PROVIDED DATA Block Start
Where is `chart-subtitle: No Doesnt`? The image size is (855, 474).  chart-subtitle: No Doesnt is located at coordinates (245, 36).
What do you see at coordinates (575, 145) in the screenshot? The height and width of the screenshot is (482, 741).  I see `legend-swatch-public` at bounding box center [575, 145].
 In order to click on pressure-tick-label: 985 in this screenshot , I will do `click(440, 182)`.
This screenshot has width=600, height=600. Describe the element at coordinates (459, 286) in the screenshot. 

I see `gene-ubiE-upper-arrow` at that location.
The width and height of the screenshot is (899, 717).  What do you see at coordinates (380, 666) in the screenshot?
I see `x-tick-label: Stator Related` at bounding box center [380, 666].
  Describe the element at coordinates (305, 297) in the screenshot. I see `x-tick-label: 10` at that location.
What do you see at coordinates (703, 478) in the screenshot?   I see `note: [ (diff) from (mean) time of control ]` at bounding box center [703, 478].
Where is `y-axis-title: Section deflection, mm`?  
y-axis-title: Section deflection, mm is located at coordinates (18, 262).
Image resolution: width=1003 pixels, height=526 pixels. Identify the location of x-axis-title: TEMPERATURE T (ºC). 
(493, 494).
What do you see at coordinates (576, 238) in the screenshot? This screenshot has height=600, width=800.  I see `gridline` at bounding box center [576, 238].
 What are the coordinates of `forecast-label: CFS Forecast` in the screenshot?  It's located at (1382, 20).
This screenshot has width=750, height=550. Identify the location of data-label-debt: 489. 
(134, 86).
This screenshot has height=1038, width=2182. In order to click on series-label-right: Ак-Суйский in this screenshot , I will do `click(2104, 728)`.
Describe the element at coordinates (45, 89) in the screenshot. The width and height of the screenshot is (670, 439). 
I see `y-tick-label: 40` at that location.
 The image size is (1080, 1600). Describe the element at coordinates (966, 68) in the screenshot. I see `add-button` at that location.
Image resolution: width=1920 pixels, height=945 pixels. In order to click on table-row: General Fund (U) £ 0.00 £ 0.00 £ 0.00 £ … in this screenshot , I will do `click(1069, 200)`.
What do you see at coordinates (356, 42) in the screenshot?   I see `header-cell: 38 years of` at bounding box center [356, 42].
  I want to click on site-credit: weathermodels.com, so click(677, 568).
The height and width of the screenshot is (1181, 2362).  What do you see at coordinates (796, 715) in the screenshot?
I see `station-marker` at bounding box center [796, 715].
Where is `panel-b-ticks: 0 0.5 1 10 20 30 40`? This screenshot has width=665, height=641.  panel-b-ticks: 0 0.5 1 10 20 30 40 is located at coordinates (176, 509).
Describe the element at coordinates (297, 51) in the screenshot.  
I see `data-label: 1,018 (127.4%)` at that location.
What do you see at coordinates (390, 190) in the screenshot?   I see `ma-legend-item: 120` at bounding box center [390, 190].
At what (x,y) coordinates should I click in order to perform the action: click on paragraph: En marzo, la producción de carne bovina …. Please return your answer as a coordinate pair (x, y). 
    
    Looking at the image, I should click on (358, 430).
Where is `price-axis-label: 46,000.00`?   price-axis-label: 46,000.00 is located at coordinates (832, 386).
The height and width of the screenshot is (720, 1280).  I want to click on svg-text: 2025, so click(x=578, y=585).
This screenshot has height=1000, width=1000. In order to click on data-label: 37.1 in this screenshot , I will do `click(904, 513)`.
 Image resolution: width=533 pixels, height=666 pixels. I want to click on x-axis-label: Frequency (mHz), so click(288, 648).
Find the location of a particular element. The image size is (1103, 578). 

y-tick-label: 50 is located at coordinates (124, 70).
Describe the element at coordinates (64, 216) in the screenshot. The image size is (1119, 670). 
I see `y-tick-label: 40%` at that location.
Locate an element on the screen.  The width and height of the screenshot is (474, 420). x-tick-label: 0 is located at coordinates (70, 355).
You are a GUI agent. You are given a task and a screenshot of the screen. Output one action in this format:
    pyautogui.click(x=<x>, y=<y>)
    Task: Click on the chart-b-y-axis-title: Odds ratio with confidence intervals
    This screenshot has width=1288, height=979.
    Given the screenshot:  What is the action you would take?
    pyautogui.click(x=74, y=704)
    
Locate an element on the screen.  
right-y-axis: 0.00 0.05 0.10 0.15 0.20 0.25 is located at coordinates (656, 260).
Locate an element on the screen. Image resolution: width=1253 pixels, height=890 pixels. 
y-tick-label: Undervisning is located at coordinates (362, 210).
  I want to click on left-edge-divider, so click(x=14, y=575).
PROVIDED DATA Block End
▸ **TASK STATEMENT**
Reproduce every one of the rows above word for word, without leaving any out.

▸ **WORKED SOLUTION**
Where is `chart-subtitle: No Doesnt`? The image size is (855, 474).  chart-subtitle: No Doesnt is located at coordinates (245, 36).
What do you see at coordinates (575, 145) in the screenshot? The height and width of the screenshot is (482, 741).  I see `legend-swatch-public` at bounding box center [575, 145].
 In order to click on pressure-tick-label: 985 in this screenshot , I will do `click(440, 182)`.
This screenshot has width=600, height=600. Describe the element at coordinates (459, 286) in the screenshot. 

I see `gene-ubiE-upper-arrow` at that location.
The width and height of the screenshot is (899, 717).  What do you see at coordinates (380, 666) in the screenshot?
I see `x-tick-label: Stator Related` at bounding box center [380, 666].
  Describe the element at coordinates (305, 297) in the screenshot. I see `x-tick-label: 10` at that location.
What do you see at coordinates (703, 478) in the screenshot?   I see `note: [ (diff) from (mean) time of control ]` at bounding box center [703, 478].
Where is `y-axis-title: Section deflection, mm`?  
y-axis-title: Section deflection, mm is located at coordinates (18, 262).
Image resolution: width=1003 pixels, height=526 pixels. Identify the location of x-axis-title: TEMPERATURE T (ºC). 
(493, 494).
What do you see at coordinates (576, 238) in the screenshot? This screenshot has height=600, width=800.  I see `gridline` at bounding box center [576, 238].
 What are the coordinates of `forecast-label: CFS Forecast` in the screenshot?  It's located at (1382, 20).
This screenshot has width=750, height=550. Identify the location of data-label-debt: 489. 
(134, 86).
This screenshot has height=1038, width=2182. In order to click on series-label-right: Ак-Суйский in this screenshot , I will do `click(2104, 728)`.
Describe the element at coordinates (45, 89) in the screenshot. The width and height of the screenshot is (670, 439). 
I see `y-tick-label: 40` at that location.
 The image size is (1080, 1600). Describe the element at coordinates (966, 68) in the screenshot. I see `add-button` at that location.
Image resolution: width=1920 pixels, height=945 pixels. In order to click on table-row: General Fund (U) £ 0.00 £ 0.00 £ 0.00 £ … in this screenshot , I will do `click(1069, 200)`.
What do you see at coordinates (356, 42) in the screenshot?   I see `header-cell: 38 years of` at bounding box center [356, 42].
  I want to click on site-credit: weathermodels.com, so click(677, 568).
The height and width of the screenshot is (1181, 2362).  What do you see at coordinates (796, 715) in the screenshot?
I see `station-marker` at bounding box center [796, 715].
Where is `panel-b-ticks: 0 0.5 1 10 20 30 40`? This screenshot has width=665, height=641.  panel-b-ticks: 0 0.5 1 10 20 30 40 is located at coordinates (176, 509).
Describe the element at coordinates (297, 51) in the screenshot.  
I see `data-label: 1,018 (127.4%)` at that location.
What do you see at coordinates (390, 190) in the screenshot?   I see `ma-legend-item: 120` at bounding box center [390, 190].
At what (x,y) coordinates should I click in order to perform the action: click on paragraph: En marzo, la producción de carne bovina …. Please return your answer as a coordinate pair (x, y). 
    
    Looking at the image, I should click on (358, 430).
Where is `price-axis-label: 46,000.00`?   price-axis-label: 46,000.00 is located at coordinates (832, 386).
The height and width of the screenshot is (720, 1280).  I want to click on svg-text: 2025, so click(x=578, y=585).
This screenshot has height=1000, width=1000. In order to click on data-label: 37.1 in this screenshot , I will do `click(904, 513)`.
 Image resolution: width=533 pixels, height=666 pixels. I want to click on x-axis-label: Frequency (mHz), so click(288, 648).
Find the location of a particular element. The image size is (1103, 578). 

y-tick-label: 50 is located at coordinates (124, 70).
Describe the element at coordinates (64, 216) in the screenshot. The image size is (1119, 670). 
I see `y-tick-label: 40%` at that location.
Locate an element on the screen.  The width and height of the screenshot is (474, 420). x-tick-label: 0 is located at coordinates (70, 355).
You are a GUI agent. You are given a task and a screenshot of the screen. Output one action in this format:
    pyautogui.click(x=<x>, y=<y>)
    Task: Click on the chart-b-y-axis-title: Odds ratio with confidence intervals
    This screenshot has width=1288, height=979.
    Given the screenshot:  What is the action you would take?
    pyautogui.click(x=74, y=704)
    
Locate an element on the screen.  
right-y-axis: 0.00 0.05 0.10 0.15 0.20 0.25 is located at coordinates (656, 260).
Locate an element on the screen. Image resolution: width=1253 pixels, height=890 pixels. 
y-tick-label: Undervisning is located at coordinates (362, 210).
  I want to click on left-edge-divider, so click(x=14, y=575).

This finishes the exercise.